Durch Entspannung herbeigeführte Angst. Die Forschung (Heide & Borkovec, 1983; Heide & Borkovec, 1984; Heide, 1985) hat gezeigt, daß einige Personen insofern atypische Reaktionen auf Entspannungs- und Meditationsprogramme aufweisen, als sie ängstlicher werden und manchmal sogar in psychotische Zustände verfallen. Im Augenblick wissen wir nicht, warum das geschieht, obwohl einige vermuten, daß die Entspannungsübungen oder die Meditation, indem sie das Bewußtsein im allgemeinen beruhigen, auch die Fähigkeit schwachen psychologischen Widerstandes gegen schwere unbewußte Konflikte verringern. Andere Individuen mit einer speziellen Verwundbarkeit gegenüber dem Verlust von Grenzen des Ich können auf hypnotische Übungen negativ reagieren, welche in einem Versuch, mystische Erfahrungen zu induzieren, im wesentlichen das Ich auflösen.

Verschiedene Reaktionen. Verschiedene Reaktionen beinhalten folgendes: a) eine Kombination von Furcht und kognitivem Versagen, d.h. Konzentrationsschwierigkeiten, Beeinträchtigung der Aufmerksamkeit und des Gedächtnisses (besonders des Kurzzeit-Gedächtnisses); b) Selbstverstümmelung; c) Phobien; d) Selbstmord und Mord; und e) psychologische Faktoren, welche körperliche Leiden wie Schlaganfälle, Magengeschwüre und Herzinfarkte begünstigen.

Referenzen: siehe Original.

Bemerkung: Teile dieses Beitrages sind 1994 in einem Buch mit dem englischer Titel "Recovery from Cults" erschienen, herausgegeben von Dr.phil. Michael D. Langone.

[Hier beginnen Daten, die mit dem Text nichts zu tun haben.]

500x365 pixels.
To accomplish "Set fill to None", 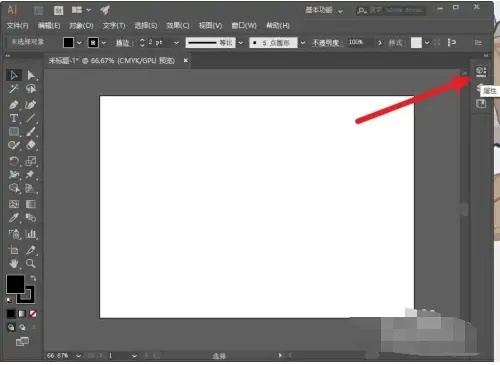I will click(x=33, y=314).
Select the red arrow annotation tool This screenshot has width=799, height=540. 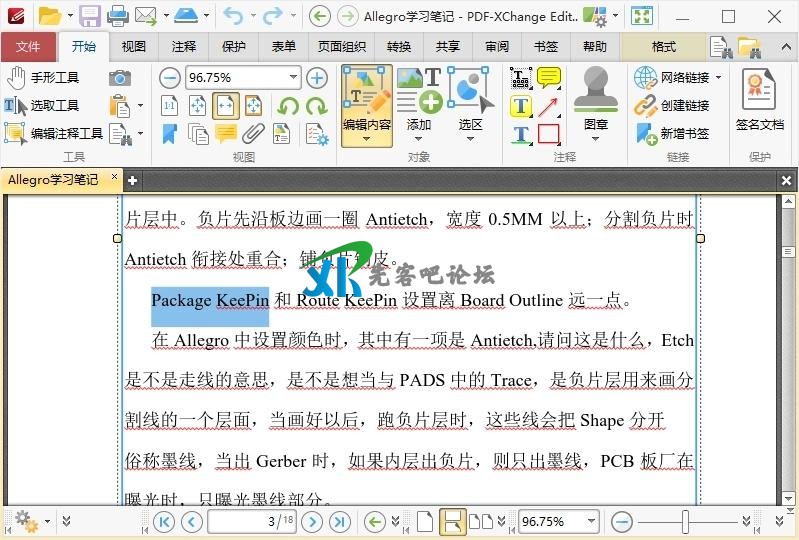(x=548, y=106)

(Übersetzung nach einem Manuskript der Autoren, eingereicht zum Internationalen Kongreß über Totalitäre Gruppen und Kulte, 23.-24.4.1993 in Barcelona, unter Zuhilfenahme von: Diagnostisches und Statistisches Manual Psychischer Störungen, DSM-III-R, 3. korrigierte Auflage 1991, Beltz-Verlag, Weinheim und Basel, sowie fachlicher Beratung durch Dr. German Müller).